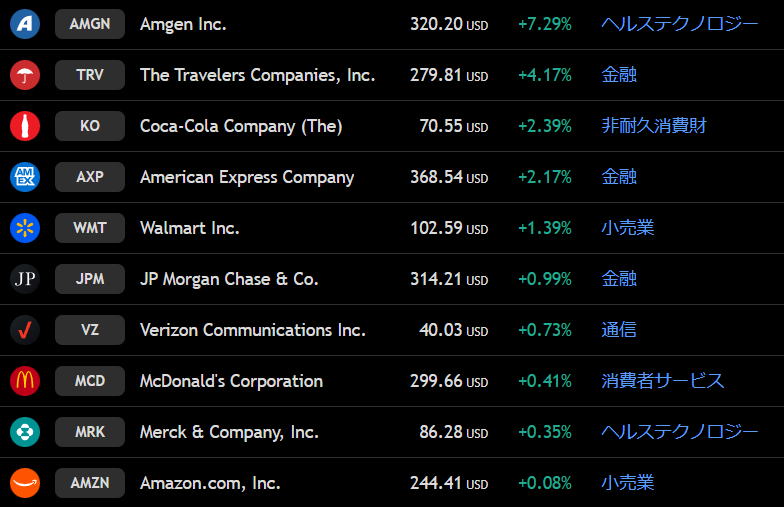Open the 通信 sector link for Verizon
784x507 pixels.
619,330
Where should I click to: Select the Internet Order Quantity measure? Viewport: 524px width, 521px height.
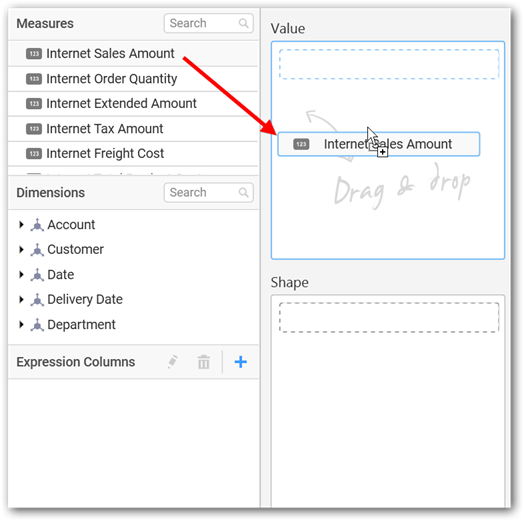coord(133,79)
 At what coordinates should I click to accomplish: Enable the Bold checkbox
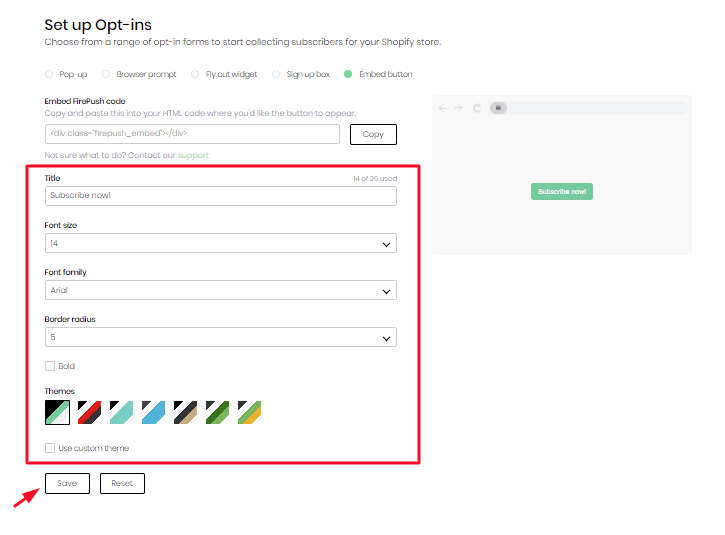pyautogui.click(x=50, y=366)
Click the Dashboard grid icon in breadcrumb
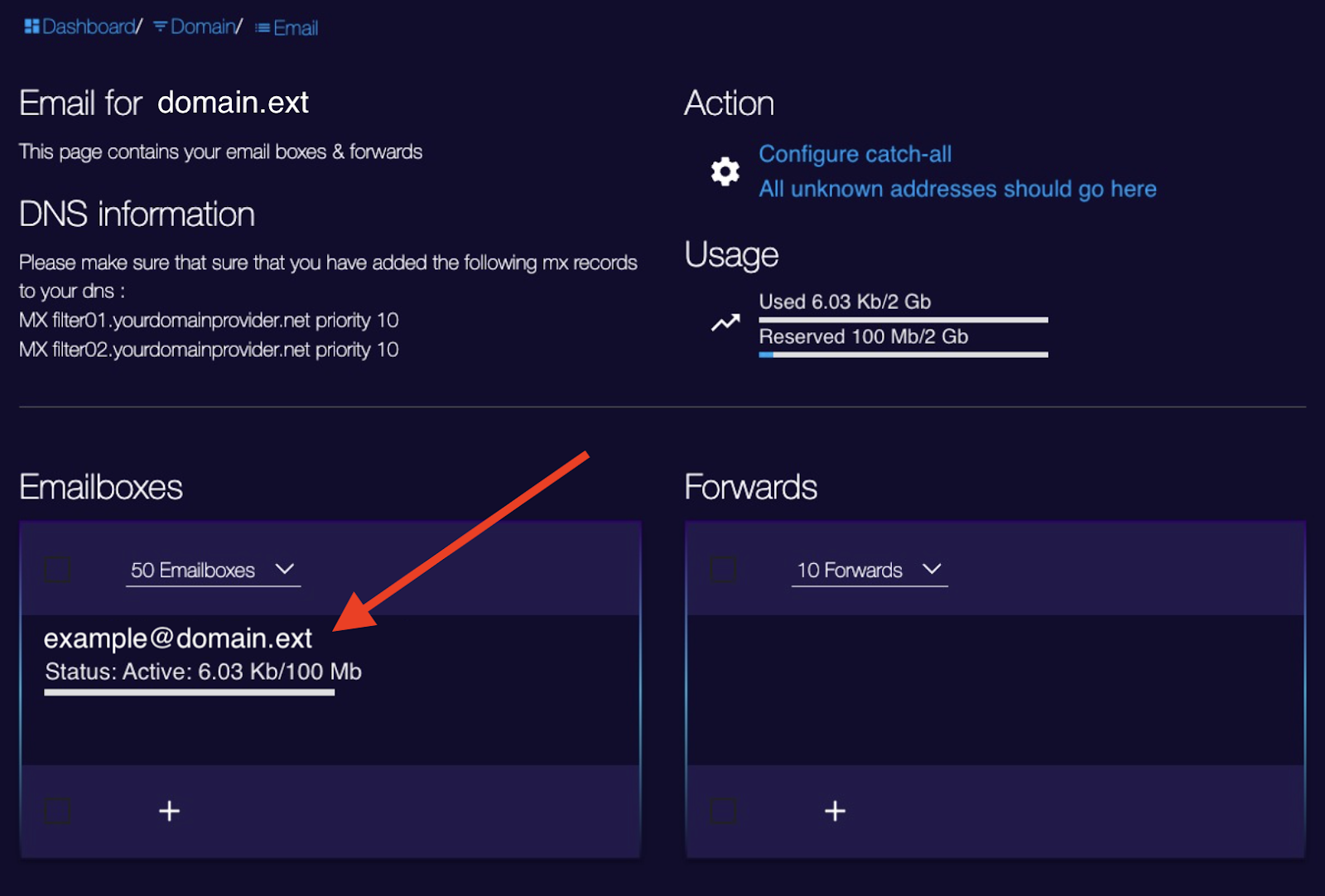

━━━━━━━━━━

Update the rows above by replacing "checkbox" with "toggle" wherever it occurs and keeping all other text the same. Omit the pictures from your answer.

Open the 通信 sector link for Verizon
784x507 pixels.
619,330
Where should I click to: Select the Internet Order Quantity measure? Viewport: 524px width, 521px height.
coord(133,79)
 At what coordinates should I click to accomplish: Enable the Bold toggle
pyautogui.click(x=50, y=366)
Click the Dashboard grid icon in breadcrumb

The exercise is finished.